The apartment my family lived in when I was a child was very small, and made the more so by the fact that three adults and four children lived within its limited few hundred square feet. We were perforce proximate to one another and very aware of each other’s movements and activities at all times. Still, when night came, quiet did settle in and all was still once everyone was in bed and asleep.

But children are prone to fitful moments and when those times happened, especially illness or agitation that would come on during the night, the quietude for all was disturbed and the household aroused.

My mother was ever the sentinel. No matter which of the kids might stir, she was immediately alert and if she sensed any distress with any of us, she would be out of bed without a stumble. Even now, decades on, my mind can hear her calling to my father, “Jack, come here quick. One of the kids is sick.”

The arrival of a parent or caretaker at bedside provides immediate reassurance and comfort. If it is a bad dream we are experiencing, then we know protection is at hand. If it is illness that is upon us, then we know that soothing is present. Whatever the situation, there are certain persons in our lives whose presence can ease the agitation spawned by a trying situation.

I have had many such experiences over the course of my years in ministry, but I remember one time in particular when I was forwarded a message from Memorial Hospital that an older woman from our church, of whom I was especially fond, had been rushed to the hospital.
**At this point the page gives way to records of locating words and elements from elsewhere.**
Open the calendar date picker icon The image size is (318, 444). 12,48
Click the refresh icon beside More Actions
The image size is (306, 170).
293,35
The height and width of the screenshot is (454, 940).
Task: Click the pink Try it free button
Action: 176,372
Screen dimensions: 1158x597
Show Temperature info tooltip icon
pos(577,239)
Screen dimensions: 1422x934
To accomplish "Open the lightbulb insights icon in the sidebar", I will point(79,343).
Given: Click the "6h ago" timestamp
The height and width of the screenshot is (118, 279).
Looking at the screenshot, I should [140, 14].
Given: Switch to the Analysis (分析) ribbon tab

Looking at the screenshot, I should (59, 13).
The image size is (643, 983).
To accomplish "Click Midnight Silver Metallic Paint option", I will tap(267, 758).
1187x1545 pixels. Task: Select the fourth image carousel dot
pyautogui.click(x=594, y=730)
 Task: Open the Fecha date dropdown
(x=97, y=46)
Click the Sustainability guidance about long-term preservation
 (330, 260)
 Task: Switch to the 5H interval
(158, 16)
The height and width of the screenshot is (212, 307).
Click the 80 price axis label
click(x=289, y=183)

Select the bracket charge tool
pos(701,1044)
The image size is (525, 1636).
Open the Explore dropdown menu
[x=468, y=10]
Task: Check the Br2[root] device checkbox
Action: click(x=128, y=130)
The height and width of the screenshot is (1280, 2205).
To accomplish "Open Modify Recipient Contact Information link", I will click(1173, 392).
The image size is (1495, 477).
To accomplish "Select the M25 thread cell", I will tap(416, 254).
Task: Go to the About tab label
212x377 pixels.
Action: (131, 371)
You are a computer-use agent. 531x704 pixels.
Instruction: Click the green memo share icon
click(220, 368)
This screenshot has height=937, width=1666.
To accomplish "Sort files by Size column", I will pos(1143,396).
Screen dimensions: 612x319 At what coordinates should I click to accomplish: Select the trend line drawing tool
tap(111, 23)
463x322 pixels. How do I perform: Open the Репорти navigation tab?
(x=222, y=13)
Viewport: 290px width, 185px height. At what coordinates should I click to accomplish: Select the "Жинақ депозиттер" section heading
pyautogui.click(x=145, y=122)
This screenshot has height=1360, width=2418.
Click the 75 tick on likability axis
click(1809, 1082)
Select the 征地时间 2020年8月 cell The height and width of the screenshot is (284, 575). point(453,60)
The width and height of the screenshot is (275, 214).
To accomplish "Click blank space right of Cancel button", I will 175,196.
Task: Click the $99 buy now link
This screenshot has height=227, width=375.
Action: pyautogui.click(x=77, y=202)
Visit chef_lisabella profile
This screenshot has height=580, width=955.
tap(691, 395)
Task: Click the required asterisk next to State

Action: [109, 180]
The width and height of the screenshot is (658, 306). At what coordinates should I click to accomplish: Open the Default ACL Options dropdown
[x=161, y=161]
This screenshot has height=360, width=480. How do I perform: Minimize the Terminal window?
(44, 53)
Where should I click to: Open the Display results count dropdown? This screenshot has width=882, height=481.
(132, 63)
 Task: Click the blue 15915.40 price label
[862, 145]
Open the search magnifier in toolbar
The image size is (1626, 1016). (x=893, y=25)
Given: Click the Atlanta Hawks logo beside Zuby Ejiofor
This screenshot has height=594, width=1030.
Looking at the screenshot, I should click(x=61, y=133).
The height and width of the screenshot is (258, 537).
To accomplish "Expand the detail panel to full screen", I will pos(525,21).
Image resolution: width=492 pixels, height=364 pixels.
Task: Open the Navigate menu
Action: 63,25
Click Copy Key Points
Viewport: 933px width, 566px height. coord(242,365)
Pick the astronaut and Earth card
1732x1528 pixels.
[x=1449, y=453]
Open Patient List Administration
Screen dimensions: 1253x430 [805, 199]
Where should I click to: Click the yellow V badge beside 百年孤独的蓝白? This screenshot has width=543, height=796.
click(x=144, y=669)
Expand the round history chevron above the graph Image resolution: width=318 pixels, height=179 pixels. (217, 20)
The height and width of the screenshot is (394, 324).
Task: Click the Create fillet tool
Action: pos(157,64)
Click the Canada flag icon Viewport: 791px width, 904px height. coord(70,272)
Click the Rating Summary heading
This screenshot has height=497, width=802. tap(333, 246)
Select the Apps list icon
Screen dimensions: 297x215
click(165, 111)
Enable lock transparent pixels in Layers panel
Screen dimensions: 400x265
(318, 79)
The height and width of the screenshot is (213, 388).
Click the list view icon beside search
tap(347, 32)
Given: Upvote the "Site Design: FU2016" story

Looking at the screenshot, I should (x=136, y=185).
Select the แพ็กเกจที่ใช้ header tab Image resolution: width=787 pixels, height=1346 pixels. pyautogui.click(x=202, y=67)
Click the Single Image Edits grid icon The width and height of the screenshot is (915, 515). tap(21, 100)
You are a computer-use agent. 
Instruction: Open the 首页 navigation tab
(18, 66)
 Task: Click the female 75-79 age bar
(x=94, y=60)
She had asked for me, and the ask in that case was really a plea. Once I received the message, I hurried along and after arriving at the hospital, managed to find out that she was in transit between the emergency room and someplace else in the building. More than familiar with the building, I moved quickly down several corridors literally trying to trace her trail, and at the last I came upon her being wheeled on a gurney to a room.

Even though she was already prone and on a hard surface, when I spoke her name and she knew that I had found her and had come to her, it seemed as if she sagged with relief. She reached her hand out from under the covering upon her body and I extended mine. She immediately uttered the titles of two hymns she wanted played for her funeral. The sense of relief I felt that flowed from her when she was able to pass on that information about those two hymns was measurable. If was so clear that even beyond her dire medical condition, the thought that she would not be able to offer over her wishes for her funeral was a burden beyond her bearing in those moments when she was felt she was staring into death.

Friends, these are trying days. They are fearsome, they are challenging, they are without immediate resolve, and they have us all agitated and staring into an abyss of unknown dimension. We are all cast as a child or as the infirm at this time, beset and vexed by that which we do not understand. More than anything, I believe we need to feel there is a sentinel on alert looking to protect us and be with us and to care for us in these moments.

It may be reassuring to remind ourselves that those caretakers and sentinels are legion. They are present within the medical community who are striving valiantly with every skill and tenderness their calling possesses to bring healing and relief. They are present in the laborers who work daily to see to it that food and the necessities of daily life remain available for us to sustain ourselves. They are present in uniforms of all sorts, men and women alike who stand on the alert to respond to emergencies and maintain order and safety. They are present in those who tend to the structures in which we house ourselves, the places where we work, and the systems that are a part of the flow of modern life.

And they are present, I believe, in the strengths of the bonds that unite us and cause us to care for and about one another.

“Behold, I am with you always, until the end of the age.” Matthew 28:20

Comfort and peace and assurance to all of you in this trying time.